Subtype Classification of Events
All periprocedural (within 30 days after randomization) ischemic strokes, CITS, and hemorrhagic strokes were categorized by consensus of the 3 primary investigators (D.F., C.P.D., M.I.C.) based on an assessment of the available imaging and clinical data. Hemorrhagic strokes were classified as subarachnoid hemorrhages (SAHs) when the bleeding was predominantly subarachnoid and the presentations were evident immediately after the procedure or as reperfusion hemorrhages when the bleeding was predominantly intraparenchymal (ICH) and within the vascular distribution of the stented vessel. Ischemic strokes were categorized as perforator occlusions if the infarct(s) could be localized to the distribution supplied by perforating vessels arising within the margins of the stent or embolic if the infarct was in a territorial distribution distal to the treated lesion. When more than one mechanism contributed to the clinical findings, the stroke was described as mixed. Delayed stent occlusion was diagnosed if there was imaging or other presumptive evidence of stent occlusion.
In the analyses of risk factors for periprocedural events, we separated the ischemic events (stroke, CITS) from the hemorrhagic strokes.
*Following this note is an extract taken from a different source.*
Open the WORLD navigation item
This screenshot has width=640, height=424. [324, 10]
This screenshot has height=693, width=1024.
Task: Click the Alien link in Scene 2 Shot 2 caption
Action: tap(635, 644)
Although CITS and asymptomatic hemorrhagic strokes were not primary end points, we included these events because we were primarily interested in the underlying mechanism of ischemic and hemorrhagic injury after PTAS rather than the clinical outcome.
Bivariate associations between patient, lesion, and procedural factors and ischemic and hemorrhagic events were assessed using Fisher exact test (for categorical factors) and the independent groups t test or Wilcoxon rank-sum test (for continuous factors). Stepwise logistic regression analysis was done to relate the occurrence of an end point to multiple clinical factors. Factors were included as candidates for inclusion in the model if the probability value for the bivariate association with the end point was <0.2. The probability value for inclusion or removal from the model was 0.05. The Hosmer-Lemeshow goodness-of-fit test was used to assess the fit of the model. No adjustments were made for multiple comparisons. All analyses were done in SAS 9.2.
Technical Results of PTAS
Of the 224 patients randomized to PTAS, 4 patients declined the procedure after randomization. The procedure was initiated in the other 220 patients a median of 9 days after the qualifying event (range, 1–34 days). In these 220 cases, general anesthesia was performed in 217 (98.6%) and the ACT was maintained between 250 and 300 seconds throughout the procedure in 101 of 206 cases (49.0%) in which ACT was measured. The procedures were aborted in 6 cases without attempting PTAS owing to factors identified on angiography at the time of the planned procedure (interval occlusion of artery [n=3], resolution of stenosis to <50% [n=1], incidental adjacent aneurysm [n=1], or dissection rather than atherosclerosis [n=1]). In another case, attempts to cross the lesion with a wire were unsuccessful. On a per-patient basis (excluding the 6 patients that PTAS was not attempted and 2 patients in whom stenting was performed without predilation), an angioplasty balloon was successfully positioned across the lesion and inflated in 211 of 212 patients (99.5%). Stents were positioned and deployed across the lesion in 208 of 214 patients (97.2%) in whom PTAS was attempted (ie, 5 patients had angioplasty alone, one lesion could not be crossed).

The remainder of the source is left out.